Sehr entspannt hat Minister Spahn seinen Auftritt beim DAT gemeistert. Es dürfte sein letzter gewesen sein, auch wenn er versprochen und/oder gedroht hat, im nächsten Jahr wiederkommen zu wollen. Da müsste schon viel zusammenkommen: Ein Wahlsieg der Union und eine Wiederauswahl Spahns als Gesundheitsminister. Diese Ampel steht aktuell auf Rot, beziehungsweise auf Ampel, wenn man den Umfragen (hier eine nur in Apotheken) glauben will. Morgen um 18 Uhr wissen wir alle endlich mehr.
Spahn wurde beim DAT geradezu freundschaftlich verabschiedet. Als er bei seinem Statement fast nach jedem Satz Applaus bekam, musste er sich einmal sogar das Lachen verbeißen. Er hat es auch wieder sehr geschickt gemacht: Erst jede Kritik an seiner Amtsführung mit einem „ehrlichen Danke“ für die Leistung der Apotheken in der Corona-Krise abgeblockt. Dann diesen Dank zu sich zurückgeholt und auf die 125.000 Euro Mehrumsatz verwiesen, die seine Politik jeder Apotheke gebracht habe. Und damit das keinen Ärger in der später folgenden Debatte gibt noch nachgeschoben, dass Umsatz nicht gleich Gewinn sei und überhaupt Leistung auch bezahlt werden müsse. Und so konnte er entspannt durch die Honorardebatte, die mangelhafte Überwachung niederländischer Versandapotheken und das E-Rezept moderieren und entschwand unangetastet wieder. Die Apotheker überließ er wieder ihren eigenen Angelegenheiten – zum Beispiel einer Reform des Pharmaziestudiums.
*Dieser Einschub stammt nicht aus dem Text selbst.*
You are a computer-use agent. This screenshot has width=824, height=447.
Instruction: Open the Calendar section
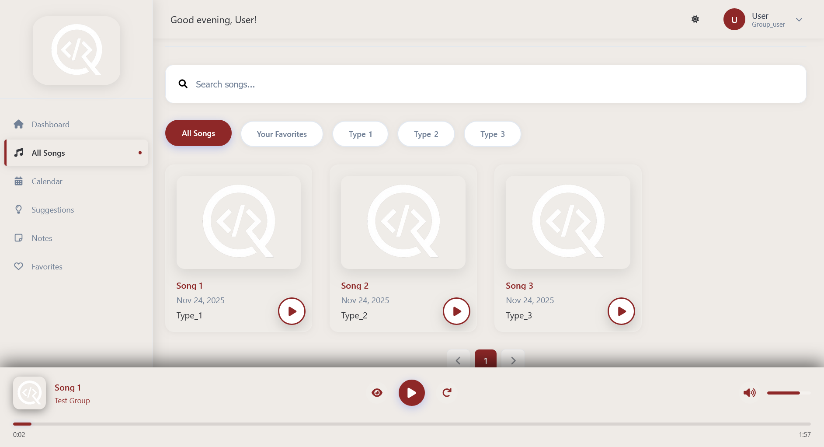point(47,181)
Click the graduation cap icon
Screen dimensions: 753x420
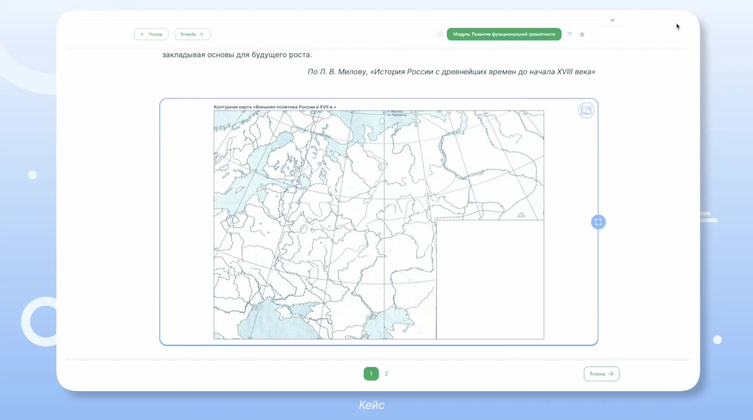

Was nützt allerdings ein aufwändiges Studium, wenn man in der Praxis anschließend Impfpass-Fälscher jagen muss und nach entsprechender Bild-Polemik auch noch einen Shitstorm im Netz kassiert? Weniger Aufmerksamkeit als eine Lautsprecherdurchsage hätte sich auch diese Apotheke gewünscht, im Fall einer Falschabgabe war dies aber die einzig richtige Lösung.
Überhaupt keine richtigen Lösungen haben Gesundheitsökonomen für den Apothekenmarkt. Und wenn doch, dann verraten sie sie nicht. Sondern fordern nur immer wieder, dass Arzneimittel in Supermärkten abgegeben werden sollten. Weil das in den USA ja auch so wundervoll funktioniert. Kommt wieder, wenn ihr echte Verbesserungsvorschläge habt. Dieser Kollege hätte sogar noch die Geduld, dem FAZ-Autor im Rahmen eines Praktikums die Realität etwas näher zu bringen.
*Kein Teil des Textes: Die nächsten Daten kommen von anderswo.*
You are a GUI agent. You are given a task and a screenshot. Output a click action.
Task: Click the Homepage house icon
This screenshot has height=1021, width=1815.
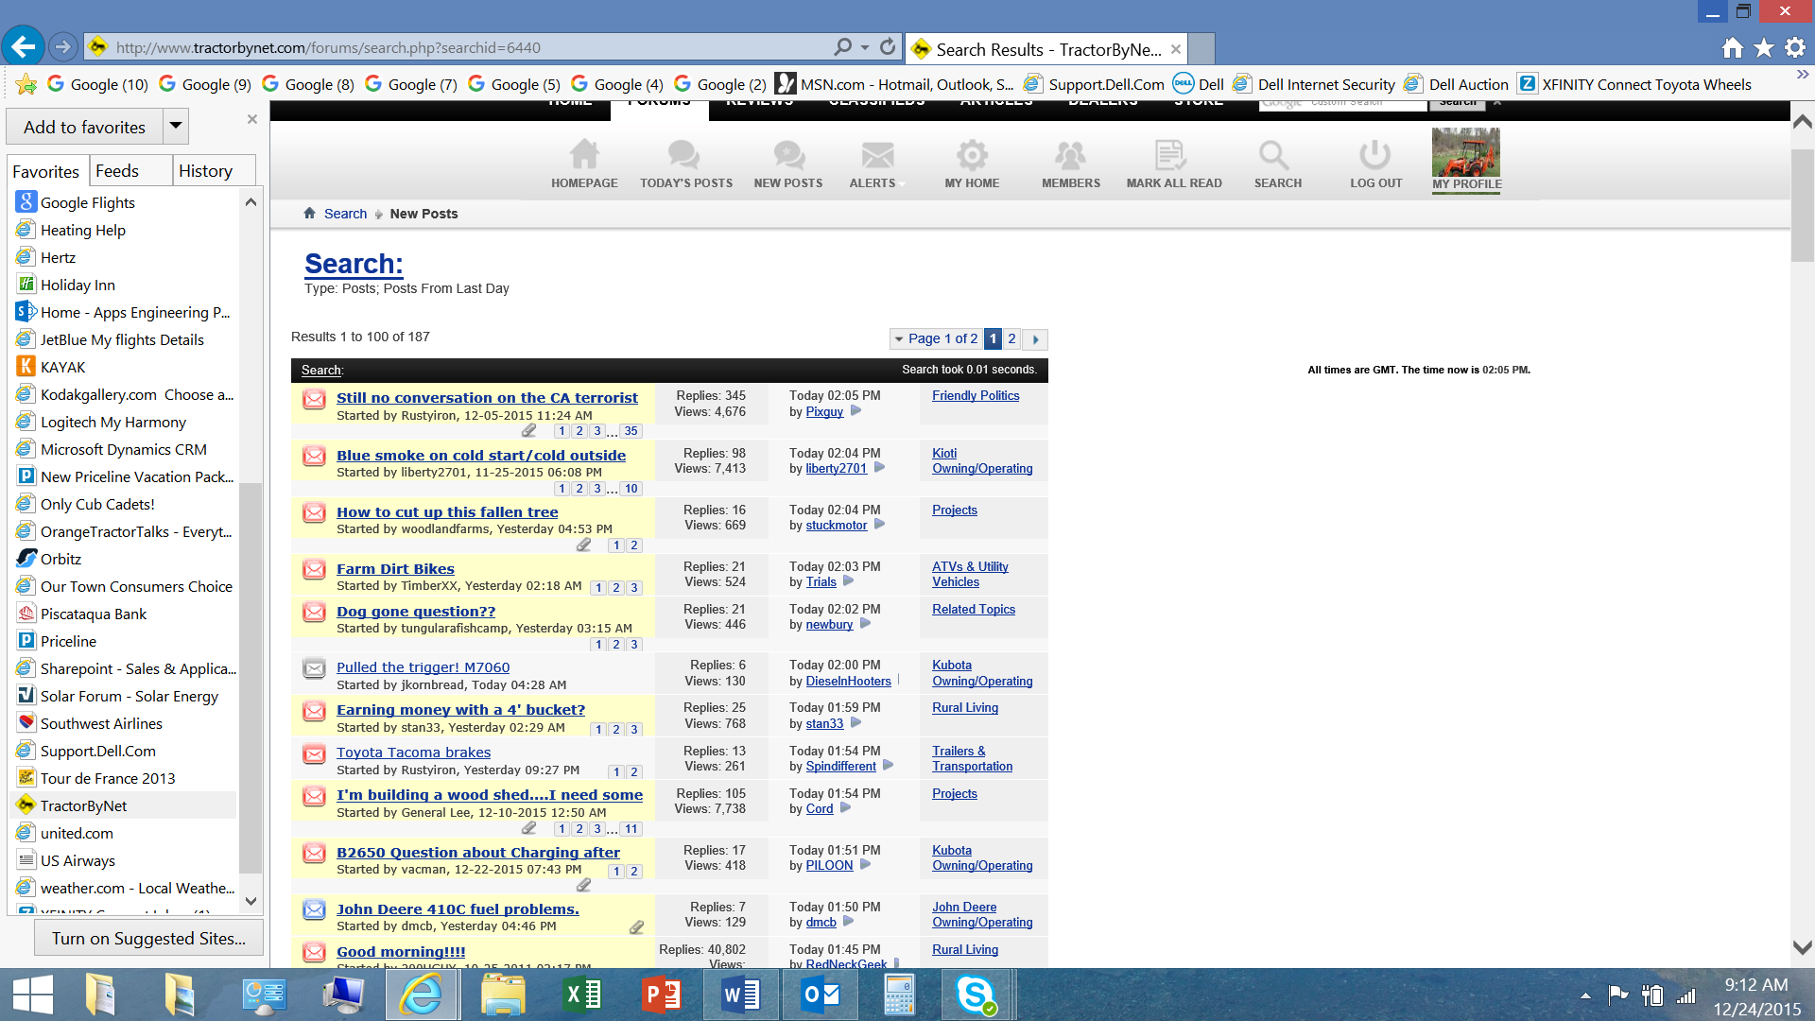click(x=584, y=155)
Dabei sind Reformen gefragt: Denn zwei Tendenzen gibt es leider im Markt: Es gibt immer weniger Apotheken und die verbliebenen werden bei Übergaben immer teurer. Das ist zwar schön für die abgebenden Inhaber:innen – aber nur, wenn sie auch wirklich einen Nachfolger oder eine Nachfolgerin finden.
Zum ohnehin existierenden Fachkräftemangel kommt noch die justizbedingte Ausdünnung: Dieser Inhaber muss für drei Jahre hinter Gittern, weil er Luftrezepte beliefert hat, während diese PTA mit einer Zahlung von 11.400 Euro an ihren Ex-Chef vergleichsweise glimpflich davongekommen ist. Beide keine Zierde des Berufsstandes, aber zum Glück unrühmliche Ausnahmen. Schönes Wochenende und bitte WÄHLEN GEHEN!